■ Document excerpt
================================

Wednesday, October 04, 2006

“The person who sends out positive thoughts activates the world around him positively and draws back to him positive results.”
(NVP) There is a power in positive thinking…and putting it into action. Let’s try to focus in on this today rather than on negativism. I think that the people around us will appreciate it. ;-) Jack

reminds me of a song i learned a long time ago and share with many pre-schoolers each year.
"love isn't love until you give it away, give it away, give it away.
oh, love isn't love until you give it away, and it comes right back to you".
children are such great vehicles for spreading goodness...jesus knew that.

ANOTHER PEALE ACCOMPLISHMENT...Norman Vincent Peale also co-founded “The Horatio Alger Association,” with educator Kenneth Beebe in 1947 dedicated to recognizing and honoring contemporary Americans who have achieved success and excellence in the face of adversity.

================================

■ Request 1
Please write out the positive-thinking post again, starting at "ANOTHER PEALE ACCOMPLISHMENT...Norman" and ending at "face of adversity.".
■ Request 2
According to the positive-thinking post, who co-founded the Horatio Alger Association with Norman Vincent Peale?
■ Request 3
Carry on with the positive-thinking post from its final sentence.
None of the rows has any connection to the positive-thinking post.

================================

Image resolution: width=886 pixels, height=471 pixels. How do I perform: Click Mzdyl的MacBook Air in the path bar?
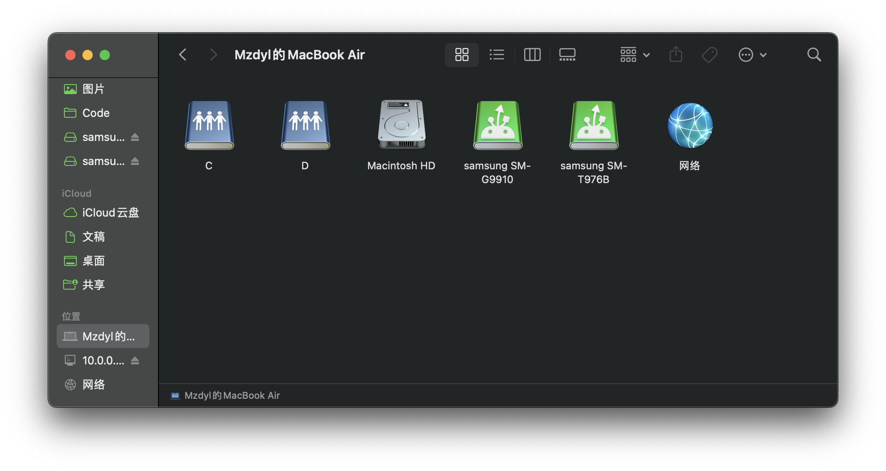point(231,395)
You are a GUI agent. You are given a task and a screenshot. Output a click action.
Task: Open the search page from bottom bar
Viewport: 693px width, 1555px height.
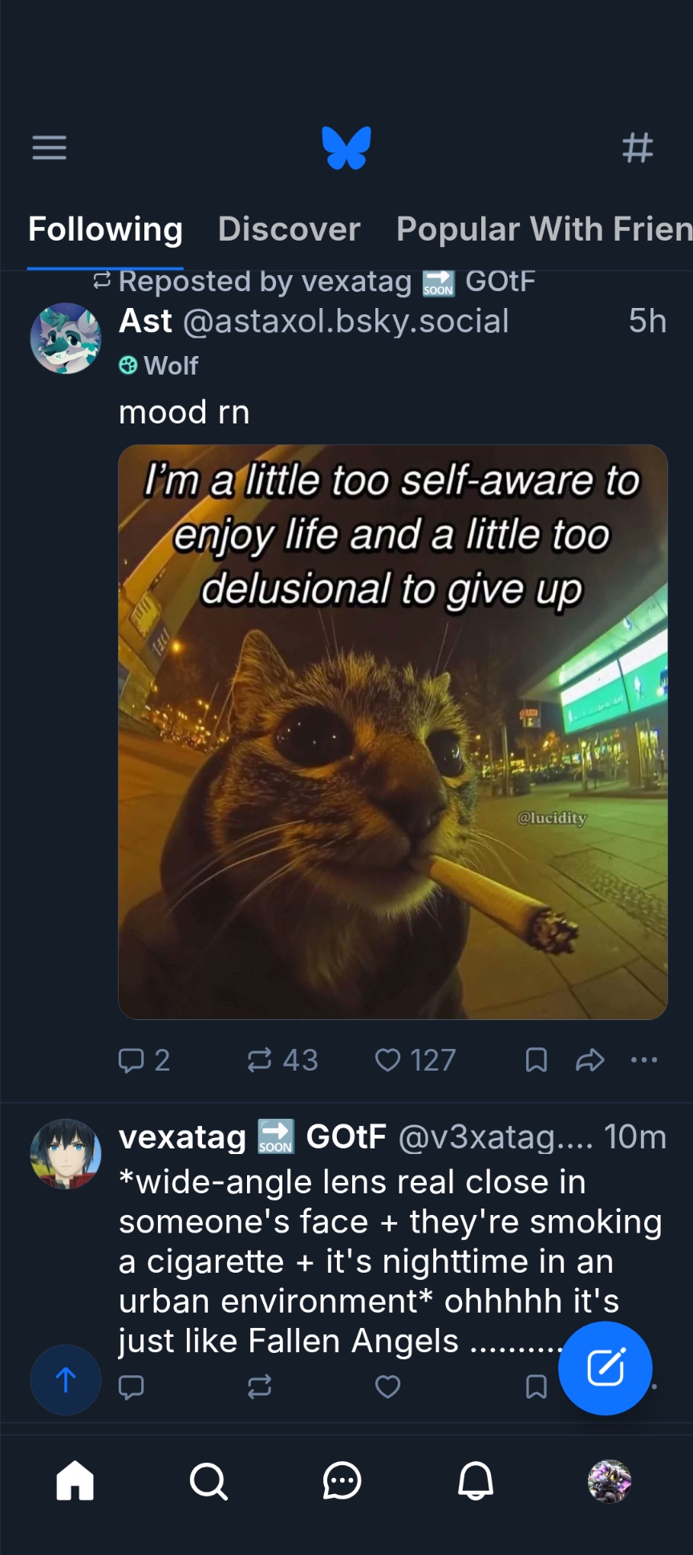pyautogui.click(x=209, y=1480)
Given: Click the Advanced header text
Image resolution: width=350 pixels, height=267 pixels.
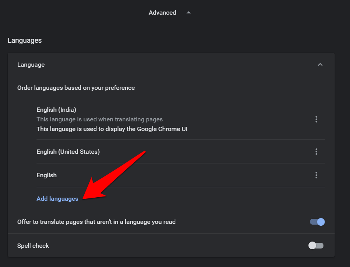Looking at the screenshot, I should [x=162, y=13].
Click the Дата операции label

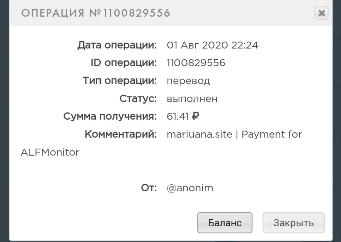point(117,45)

================================

■ Written answer 1
ANOTHER PEALE ACCOMPLISHMENT...Norman Vincent Peale also co-founded “The Horatio Alger Association,” with educator Kenneth Beebe in 1947 dedicated to recognizing and honoring contemporary Americans who have achieved success and excellence in the face of adversity.

■ Written answer 2
Educator Kenneth Beebe.

■ Written answer 3
Do you know of any persons who could be honored with this award?

A song is not a song until you sing it. Love in your heart is notput there to stay. Love is not love until you give it away. Oscar Hammerstein

Tuesday, October 03, 2006

“Life is like an ever-shifting kaleidoscope….a slight change and all patterns alter.”
(Sharon Salzberg) Is the kaleidoscope an art object, a toy, or a teaching aid to explain how rapidly life can change? We’ve probably used one for all three. But, for now, I’m sure you know of current examples of the latter. Do you have a kaleidoscope? ;-) Jack

I LIKE THIS RESPONSE....When the kaleidoscope is stationary, the pattern is static and monotonous. It's the twists and turns that create interest. It seems that "life" is pretty much the same way

Monday, October 02, 2006

“We must believe in free will. We have no choice.”
(Isaac Singer) One of the great gifts from God is Free Will. It also gives relevance to God’s Grace. I hope that you choose to make good choices today. ;-) Jack

J. S.'s COMMENT ABOUT MY COMMENT....Are you related on your mother's side to Erasmus?

The good or ill of a man lies within his own will.

FROM M. L. IN ILL...choice is key. it gives opportunity to be responsible to one's self. sadly, it seems to be endangered at times. have a great day if you choose to!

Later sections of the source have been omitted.